Like A Boy At A Window Or A Sword In A Sheath
11 August 2008 | by See all my reviews

The only pure life, is one that ends with a signature in blood.

So says Mishima anyway, a young sheltered boy who becomes a celebrity author. The life of one of Japans most celebrated literary voices, is told from three perspectives, his life just before he and four members of his private army take over a Japanese military base and commit ritual suicide(shown in color), flashbacks(shown in black and white), and scenes from his novels(shown in a kind of dreamy Technicolor set design somewhere between traditional Noh Theater and "the Wizard Of Oz". These stories are often told at the same time, but are edited to reinforce, the slow fusing of Mishima's life with his fictions, until the end(or the beginning) when like the ancient samurai he so admires, he will be at a balance of pen and sword (when his words and actions are the same, and he is a full and "pure" being).

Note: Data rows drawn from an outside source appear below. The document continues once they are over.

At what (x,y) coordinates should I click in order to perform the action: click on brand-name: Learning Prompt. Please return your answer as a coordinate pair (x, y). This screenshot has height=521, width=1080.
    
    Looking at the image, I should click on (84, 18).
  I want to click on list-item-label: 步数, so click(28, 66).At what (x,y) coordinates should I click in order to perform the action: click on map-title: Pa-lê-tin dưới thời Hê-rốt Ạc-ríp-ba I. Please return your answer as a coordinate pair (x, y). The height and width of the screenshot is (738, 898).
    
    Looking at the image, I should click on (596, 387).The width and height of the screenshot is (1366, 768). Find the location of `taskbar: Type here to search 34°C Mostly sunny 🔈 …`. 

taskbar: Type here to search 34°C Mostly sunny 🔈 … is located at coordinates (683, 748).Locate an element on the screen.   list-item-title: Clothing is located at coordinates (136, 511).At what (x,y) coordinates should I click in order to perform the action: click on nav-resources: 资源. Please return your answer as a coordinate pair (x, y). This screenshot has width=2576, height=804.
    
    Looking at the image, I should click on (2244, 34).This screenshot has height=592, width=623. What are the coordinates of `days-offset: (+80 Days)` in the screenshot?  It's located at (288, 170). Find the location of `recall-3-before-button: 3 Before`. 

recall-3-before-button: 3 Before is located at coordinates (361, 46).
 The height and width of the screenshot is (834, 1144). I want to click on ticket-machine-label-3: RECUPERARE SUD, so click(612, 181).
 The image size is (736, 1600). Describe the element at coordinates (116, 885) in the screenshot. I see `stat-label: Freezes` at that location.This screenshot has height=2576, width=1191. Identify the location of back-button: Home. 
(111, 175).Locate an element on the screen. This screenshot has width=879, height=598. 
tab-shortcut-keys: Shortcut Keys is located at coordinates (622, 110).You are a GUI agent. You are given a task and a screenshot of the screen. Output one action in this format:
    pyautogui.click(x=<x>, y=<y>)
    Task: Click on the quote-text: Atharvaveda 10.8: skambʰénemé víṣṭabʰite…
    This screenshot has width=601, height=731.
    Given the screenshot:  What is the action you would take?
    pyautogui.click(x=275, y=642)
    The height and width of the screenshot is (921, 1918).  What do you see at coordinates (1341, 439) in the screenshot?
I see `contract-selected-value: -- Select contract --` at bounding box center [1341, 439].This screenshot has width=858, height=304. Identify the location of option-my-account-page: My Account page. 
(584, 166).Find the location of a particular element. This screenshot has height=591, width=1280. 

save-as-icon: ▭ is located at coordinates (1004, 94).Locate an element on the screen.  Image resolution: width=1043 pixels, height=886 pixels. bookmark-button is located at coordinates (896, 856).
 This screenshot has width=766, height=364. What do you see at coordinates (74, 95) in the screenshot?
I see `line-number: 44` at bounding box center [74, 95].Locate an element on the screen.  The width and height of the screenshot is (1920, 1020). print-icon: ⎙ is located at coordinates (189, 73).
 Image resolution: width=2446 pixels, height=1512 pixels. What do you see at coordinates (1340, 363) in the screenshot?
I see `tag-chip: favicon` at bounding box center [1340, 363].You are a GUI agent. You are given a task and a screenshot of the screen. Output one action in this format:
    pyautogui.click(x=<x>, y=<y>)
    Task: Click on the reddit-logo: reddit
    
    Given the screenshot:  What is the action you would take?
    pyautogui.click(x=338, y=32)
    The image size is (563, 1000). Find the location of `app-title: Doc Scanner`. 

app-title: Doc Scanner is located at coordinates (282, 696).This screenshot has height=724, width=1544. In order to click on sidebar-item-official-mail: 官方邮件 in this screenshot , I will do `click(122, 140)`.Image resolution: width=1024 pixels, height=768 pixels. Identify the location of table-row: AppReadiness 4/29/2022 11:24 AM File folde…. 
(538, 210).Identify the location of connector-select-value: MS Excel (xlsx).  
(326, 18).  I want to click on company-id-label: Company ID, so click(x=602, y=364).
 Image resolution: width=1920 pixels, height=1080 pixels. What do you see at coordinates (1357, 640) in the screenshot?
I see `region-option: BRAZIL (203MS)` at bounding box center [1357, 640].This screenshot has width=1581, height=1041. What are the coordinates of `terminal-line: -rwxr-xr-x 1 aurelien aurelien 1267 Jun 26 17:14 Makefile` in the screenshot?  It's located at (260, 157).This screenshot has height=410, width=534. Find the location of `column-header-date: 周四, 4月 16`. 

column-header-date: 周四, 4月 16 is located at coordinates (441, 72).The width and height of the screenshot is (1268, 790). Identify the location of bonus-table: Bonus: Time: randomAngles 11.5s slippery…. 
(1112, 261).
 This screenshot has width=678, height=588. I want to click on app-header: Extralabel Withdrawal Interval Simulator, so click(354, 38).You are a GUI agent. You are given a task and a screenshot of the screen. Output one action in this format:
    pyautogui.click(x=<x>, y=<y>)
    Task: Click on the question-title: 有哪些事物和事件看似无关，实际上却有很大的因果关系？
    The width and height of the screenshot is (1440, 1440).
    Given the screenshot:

Paul Schrader wrote the screen play for "Taxi Driver", and directed "Cat People"(a bizarre erotic horror film, which left strange impressions on me as a boy), and in Mishima, he comes closest to making a really excellent film.

Whats interesting is to watch the poet, the homosexual, the shy and awkward man with a low body image who overstates his Tuberculosis to get of of WW2 (of which he seems forever ashamed), become a body building, samurai obsessed, a-sexual, media phenomena, all the while still writing prolific amounts of novels, plays, and short stories.

A short and sweet version is to say Mishima has no father, and becomes obsessed with masculinity, beauty, sex and self destruction, in some tragic attempt to feel connected to something bigger than himself, that he was always missing. Watching him with his fellow suicidal cadets, you see him happy, delivering his big paternal speech, giving orders, and loving the control...until the speech itself, the point where pen and sword meet? Of course, this ignores the subtlety of the story telling craft here which makes this transformation so natural and remarkable.

Though the story, fascinating at times, really isn't this movies greatest success. The cinematography, performances, editing,music(by Philip Glass), and set designs, are really what make this worth seeing, and more than a traditional bio-pic.

One day I will pick, up a Mishima book, he does seem to have an ear for prose, and for staging ideas, but for now I'm satisfied with the film.

Those interested in Japanese Literature, and post-war culture, should check out. Fans of inventive combinations of facts and fictions, should enjoy as well.